"La morte di mio padre mi ha rovinato l'esistenza". Non fa troppi giri di parole, Paris Jackson, che oggi ha 22 anni. Undici ne sono passati dalla prematura scomparsa di Michael Jackson, suo padre, che le ha irrimediabilmente sconvolto la vita. Il peso delle aspettative insieme a un'infanzia negata, terminata troppo presto. Troppi elementi che hanno finito per portare Paris Jackson in un circuito di autodistruzione: "Ho tentato il suicidio molte volte, ho perso il conto". Si racconta al format di Facebook Watch "Unfiltered", solo adesso che ha superato il momento più brutto e che sta cercando di costruire una carriera e una credibilità, nel solco di Michael Jackson e al tempo stesso affrancandosi.

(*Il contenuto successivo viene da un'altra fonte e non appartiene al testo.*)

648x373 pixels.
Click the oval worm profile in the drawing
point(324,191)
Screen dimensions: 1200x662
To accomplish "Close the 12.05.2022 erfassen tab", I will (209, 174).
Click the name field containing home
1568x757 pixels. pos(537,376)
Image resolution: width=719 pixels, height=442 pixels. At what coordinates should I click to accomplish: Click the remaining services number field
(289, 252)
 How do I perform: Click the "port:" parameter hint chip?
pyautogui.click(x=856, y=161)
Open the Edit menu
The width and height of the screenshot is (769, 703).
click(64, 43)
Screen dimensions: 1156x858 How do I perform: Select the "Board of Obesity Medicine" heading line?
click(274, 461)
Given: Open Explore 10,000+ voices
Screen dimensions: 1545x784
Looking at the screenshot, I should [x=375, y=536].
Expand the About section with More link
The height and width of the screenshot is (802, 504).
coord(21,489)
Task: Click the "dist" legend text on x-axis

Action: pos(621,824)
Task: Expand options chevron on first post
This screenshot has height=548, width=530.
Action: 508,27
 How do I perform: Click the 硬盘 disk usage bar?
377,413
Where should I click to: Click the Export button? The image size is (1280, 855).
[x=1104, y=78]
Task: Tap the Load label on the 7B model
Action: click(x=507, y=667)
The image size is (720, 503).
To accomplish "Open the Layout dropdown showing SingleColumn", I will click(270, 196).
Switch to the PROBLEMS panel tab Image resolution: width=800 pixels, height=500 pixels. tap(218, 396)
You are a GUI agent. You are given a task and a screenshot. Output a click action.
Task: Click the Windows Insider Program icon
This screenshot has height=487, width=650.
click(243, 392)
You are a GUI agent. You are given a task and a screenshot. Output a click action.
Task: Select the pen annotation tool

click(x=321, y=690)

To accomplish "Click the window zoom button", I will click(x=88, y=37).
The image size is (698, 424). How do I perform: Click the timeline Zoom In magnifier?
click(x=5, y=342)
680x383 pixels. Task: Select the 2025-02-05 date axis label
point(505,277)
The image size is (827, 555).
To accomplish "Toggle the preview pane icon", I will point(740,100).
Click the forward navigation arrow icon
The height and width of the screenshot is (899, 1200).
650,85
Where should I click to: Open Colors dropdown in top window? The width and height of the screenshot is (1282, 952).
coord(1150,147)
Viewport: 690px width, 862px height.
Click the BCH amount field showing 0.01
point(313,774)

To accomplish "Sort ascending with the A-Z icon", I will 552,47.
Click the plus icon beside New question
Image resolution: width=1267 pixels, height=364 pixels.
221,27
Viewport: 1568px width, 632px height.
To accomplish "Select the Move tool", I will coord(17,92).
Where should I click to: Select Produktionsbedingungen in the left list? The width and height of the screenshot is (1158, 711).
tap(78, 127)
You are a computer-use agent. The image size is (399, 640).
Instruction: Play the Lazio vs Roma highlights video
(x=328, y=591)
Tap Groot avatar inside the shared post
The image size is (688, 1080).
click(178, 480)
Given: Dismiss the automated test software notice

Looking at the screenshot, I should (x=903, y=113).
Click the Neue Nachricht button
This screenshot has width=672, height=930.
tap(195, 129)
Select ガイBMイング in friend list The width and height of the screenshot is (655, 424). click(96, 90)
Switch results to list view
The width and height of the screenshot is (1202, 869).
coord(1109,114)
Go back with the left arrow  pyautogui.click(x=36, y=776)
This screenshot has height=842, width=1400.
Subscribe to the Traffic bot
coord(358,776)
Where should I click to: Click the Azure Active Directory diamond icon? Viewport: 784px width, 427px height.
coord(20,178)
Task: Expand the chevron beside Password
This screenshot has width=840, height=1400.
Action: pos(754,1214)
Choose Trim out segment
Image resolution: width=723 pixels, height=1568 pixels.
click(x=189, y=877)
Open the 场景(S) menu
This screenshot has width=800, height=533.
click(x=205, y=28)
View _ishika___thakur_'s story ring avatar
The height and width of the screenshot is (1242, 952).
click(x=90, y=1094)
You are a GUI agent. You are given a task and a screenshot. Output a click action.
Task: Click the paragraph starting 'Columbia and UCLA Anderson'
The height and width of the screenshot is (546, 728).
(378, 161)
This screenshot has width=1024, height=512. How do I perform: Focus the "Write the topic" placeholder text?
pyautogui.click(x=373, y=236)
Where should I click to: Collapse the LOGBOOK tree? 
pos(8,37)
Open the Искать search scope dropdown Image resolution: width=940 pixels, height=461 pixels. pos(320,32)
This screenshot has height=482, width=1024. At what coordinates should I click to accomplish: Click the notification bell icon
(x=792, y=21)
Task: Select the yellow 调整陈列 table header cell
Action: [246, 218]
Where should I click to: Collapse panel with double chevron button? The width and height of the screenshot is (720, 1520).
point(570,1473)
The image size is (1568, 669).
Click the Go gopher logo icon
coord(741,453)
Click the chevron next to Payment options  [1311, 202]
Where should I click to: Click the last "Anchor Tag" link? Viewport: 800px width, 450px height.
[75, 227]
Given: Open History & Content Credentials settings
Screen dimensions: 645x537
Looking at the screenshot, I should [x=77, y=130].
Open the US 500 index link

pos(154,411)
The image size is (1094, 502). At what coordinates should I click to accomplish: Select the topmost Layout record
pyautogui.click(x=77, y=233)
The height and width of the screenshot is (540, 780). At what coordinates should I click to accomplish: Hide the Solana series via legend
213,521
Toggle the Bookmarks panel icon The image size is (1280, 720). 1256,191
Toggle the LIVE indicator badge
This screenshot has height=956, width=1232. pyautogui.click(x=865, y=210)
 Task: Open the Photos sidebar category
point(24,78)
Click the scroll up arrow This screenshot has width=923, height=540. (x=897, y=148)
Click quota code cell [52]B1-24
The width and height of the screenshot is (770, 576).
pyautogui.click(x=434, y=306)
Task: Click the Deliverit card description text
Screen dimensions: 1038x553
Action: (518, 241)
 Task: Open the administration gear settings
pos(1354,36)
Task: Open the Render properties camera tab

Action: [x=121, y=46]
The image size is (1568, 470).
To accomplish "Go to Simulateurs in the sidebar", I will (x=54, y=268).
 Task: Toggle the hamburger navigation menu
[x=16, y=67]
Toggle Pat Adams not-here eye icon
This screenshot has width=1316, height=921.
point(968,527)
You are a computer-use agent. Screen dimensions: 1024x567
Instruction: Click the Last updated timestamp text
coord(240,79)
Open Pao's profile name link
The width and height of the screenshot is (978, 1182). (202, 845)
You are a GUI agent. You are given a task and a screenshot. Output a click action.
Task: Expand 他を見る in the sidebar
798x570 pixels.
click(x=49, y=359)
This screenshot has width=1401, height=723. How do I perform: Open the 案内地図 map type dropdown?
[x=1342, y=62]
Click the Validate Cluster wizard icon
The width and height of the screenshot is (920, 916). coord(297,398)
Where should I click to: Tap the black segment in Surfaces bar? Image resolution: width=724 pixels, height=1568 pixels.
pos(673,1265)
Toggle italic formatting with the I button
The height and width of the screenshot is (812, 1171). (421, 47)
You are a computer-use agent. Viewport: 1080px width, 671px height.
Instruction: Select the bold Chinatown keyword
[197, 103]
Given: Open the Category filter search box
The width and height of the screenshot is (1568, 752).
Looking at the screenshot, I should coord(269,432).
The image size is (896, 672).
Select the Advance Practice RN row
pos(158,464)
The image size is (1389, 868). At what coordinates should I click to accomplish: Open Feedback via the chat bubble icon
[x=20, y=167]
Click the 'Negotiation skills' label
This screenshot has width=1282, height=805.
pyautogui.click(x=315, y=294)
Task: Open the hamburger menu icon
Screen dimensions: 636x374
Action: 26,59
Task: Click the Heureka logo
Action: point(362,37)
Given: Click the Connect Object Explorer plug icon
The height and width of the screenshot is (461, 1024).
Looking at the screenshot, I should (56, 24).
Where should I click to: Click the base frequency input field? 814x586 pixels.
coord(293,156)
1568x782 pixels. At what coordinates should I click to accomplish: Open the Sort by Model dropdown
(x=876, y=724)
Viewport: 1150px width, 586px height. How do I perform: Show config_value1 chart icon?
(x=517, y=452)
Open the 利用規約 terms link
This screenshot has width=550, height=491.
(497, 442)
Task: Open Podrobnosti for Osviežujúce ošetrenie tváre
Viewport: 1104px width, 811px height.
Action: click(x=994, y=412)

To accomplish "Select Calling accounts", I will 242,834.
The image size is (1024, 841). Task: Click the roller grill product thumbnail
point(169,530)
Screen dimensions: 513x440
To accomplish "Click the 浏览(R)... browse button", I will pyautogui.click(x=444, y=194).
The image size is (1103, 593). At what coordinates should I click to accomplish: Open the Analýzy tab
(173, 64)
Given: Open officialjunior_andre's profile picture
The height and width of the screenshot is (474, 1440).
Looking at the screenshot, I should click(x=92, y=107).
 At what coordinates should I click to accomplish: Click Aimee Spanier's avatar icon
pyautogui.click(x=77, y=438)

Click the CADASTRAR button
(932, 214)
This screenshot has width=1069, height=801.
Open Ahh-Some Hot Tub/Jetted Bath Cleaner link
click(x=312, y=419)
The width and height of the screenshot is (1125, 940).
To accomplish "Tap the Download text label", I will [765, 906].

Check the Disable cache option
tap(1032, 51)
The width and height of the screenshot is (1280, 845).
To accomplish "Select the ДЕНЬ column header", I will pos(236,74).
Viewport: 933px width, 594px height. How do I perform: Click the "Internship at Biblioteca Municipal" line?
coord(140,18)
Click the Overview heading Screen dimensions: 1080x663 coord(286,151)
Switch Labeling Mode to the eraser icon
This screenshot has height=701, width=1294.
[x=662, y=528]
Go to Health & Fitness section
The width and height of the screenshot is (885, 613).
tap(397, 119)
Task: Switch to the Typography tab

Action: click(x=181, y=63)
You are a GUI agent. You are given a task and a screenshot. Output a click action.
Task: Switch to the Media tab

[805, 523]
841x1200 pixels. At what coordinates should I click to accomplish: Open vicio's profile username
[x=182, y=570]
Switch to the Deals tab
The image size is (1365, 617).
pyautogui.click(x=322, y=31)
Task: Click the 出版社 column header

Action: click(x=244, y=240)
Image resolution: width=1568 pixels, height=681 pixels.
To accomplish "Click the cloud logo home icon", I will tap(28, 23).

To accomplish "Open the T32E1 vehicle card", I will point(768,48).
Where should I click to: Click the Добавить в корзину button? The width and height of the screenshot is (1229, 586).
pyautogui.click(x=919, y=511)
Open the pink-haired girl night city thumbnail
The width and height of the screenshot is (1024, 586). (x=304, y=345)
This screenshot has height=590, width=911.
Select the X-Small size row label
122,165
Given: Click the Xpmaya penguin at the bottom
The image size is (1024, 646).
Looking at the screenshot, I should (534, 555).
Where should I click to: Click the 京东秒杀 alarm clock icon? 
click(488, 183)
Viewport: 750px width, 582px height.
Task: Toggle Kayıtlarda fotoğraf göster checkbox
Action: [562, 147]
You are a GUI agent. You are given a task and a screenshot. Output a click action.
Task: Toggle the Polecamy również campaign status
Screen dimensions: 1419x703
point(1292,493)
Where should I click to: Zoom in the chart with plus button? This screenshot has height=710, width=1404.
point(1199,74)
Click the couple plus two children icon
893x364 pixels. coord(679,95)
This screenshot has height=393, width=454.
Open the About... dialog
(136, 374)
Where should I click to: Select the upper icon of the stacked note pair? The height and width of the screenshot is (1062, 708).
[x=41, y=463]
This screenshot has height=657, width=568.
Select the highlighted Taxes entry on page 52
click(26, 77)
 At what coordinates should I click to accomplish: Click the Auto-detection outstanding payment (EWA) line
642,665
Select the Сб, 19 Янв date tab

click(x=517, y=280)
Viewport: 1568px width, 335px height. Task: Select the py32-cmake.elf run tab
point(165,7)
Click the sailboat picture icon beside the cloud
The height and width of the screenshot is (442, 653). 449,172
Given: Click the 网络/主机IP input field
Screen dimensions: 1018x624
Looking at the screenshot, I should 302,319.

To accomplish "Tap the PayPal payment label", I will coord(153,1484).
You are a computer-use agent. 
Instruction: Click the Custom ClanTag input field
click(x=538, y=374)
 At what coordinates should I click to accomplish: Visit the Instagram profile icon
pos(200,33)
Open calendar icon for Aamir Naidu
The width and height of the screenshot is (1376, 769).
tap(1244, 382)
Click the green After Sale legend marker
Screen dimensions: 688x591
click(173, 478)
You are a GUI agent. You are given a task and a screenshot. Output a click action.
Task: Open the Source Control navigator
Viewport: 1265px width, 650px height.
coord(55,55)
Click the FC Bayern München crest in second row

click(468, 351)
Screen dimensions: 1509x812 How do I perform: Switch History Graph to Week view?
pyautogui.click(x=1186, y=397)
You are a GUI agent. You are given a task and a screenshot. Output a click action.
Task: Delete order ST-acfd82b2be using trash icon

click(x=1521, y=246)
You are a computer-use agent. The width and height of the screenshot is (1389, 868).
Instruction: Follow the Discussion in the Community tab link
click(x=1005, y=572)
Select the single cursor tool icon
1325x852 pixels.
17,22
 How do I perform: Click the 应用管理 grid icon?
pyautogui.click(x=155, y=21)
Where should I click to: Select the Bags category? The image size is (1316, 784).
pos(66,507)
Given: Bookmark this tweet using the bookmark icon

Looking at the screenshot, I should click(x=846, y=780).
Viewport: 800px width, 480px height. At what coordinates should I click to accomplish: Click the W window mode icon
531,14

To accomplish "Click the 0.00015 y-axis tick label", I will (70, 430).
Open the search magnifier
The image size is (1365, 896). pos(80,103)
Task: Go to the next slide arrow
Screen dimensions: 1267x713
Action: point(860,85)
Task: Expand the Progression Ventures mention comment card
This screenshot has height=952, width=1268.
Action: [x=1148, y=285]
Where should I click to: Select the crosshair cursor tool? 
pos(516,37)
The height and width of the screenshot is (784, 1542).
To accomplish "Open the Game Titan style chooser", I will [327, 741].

Le parole di Paris Jackson

Paris Jackson ha dovuto affrontare tanti ostacoli sul suo cammino, non ultimo una dipendenza dal cibo con cui ha lottato durante l'adolescenza: "Ho acquistato molto peso. Poi mi hanno chiamato ‘grassa', fu un mio cugino. Mi dissi a me stessa che non sarei potuta durare a lungo in quel modo. Poi sono caduta nell'auto-mutilazione. Mi infliggevo ferite di ogni tipo. Ero autolesionista e mi piaceva. Mi faceva stare bene". E sul suicidio rivela: "Ho provato a uccidermi più volte, la depressione andava e veniva a ondate. La mia esistenza è cambiata. Ho cercato di controllare il mio dolore. Ho ancora i miei momenti insopportabilmente "down", ma è meglio provare dolore che non provare niente". 

Il primo album di Paris Jackson

"Canzoni che parlano di dolore". Così Paris Jackson aveva presentato il suo primo album eponimo: cinque canzoni in coppia con Gabriel Glenn. Insieme formano il duo "The Soundflowers". L'Ep, pubblicato il 23 giugno, presenta tinte folk che non hanno nulla in comune con il lavoro di Michael Jackson. L'Ep contiene anche "Geronimo", una delle canzoni più popolari del gruppo perché è stata scritta da Paris Jackson quando aveva solo 15 anni ed era ispirata alla perdita e al dolore per la scomparsa di suo padre.